#### [EXERCISE]
Your copy should hold exactly the lines from the beginning of the listing below through the line with "This screenshot has height=812, width=1511.", without any pictures.

((

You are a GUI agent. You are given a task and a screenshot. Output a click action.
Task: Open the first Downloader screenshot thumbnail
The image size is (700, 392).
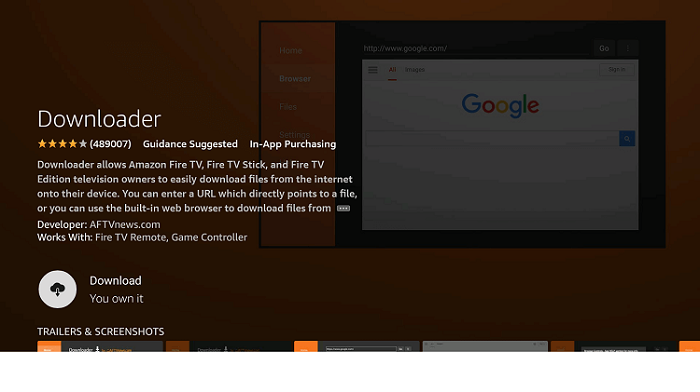[x=100, y=346]
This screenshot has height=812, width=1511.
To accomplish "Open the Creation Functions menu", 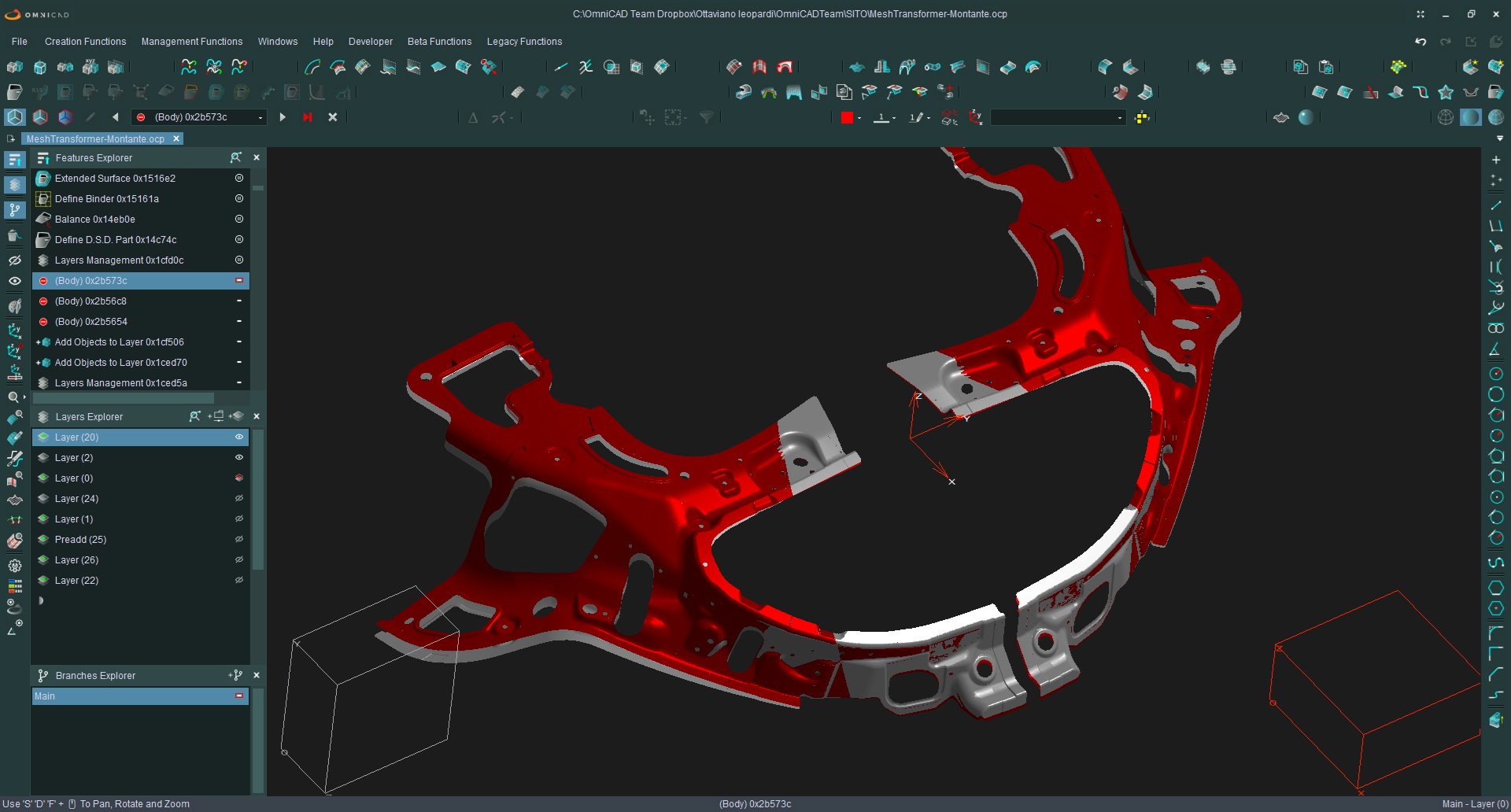I will tap(85, 42).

))

#### [OUTPUT FOR THIS TASK]
You are a GUI agent. You are given a task and a screenshot. Output a click action.
Task: Open the first Downloader screenshot thumbnail
The image size is (700, 392).
[x=100, y=346]
This screenshot has height=812, width=1511.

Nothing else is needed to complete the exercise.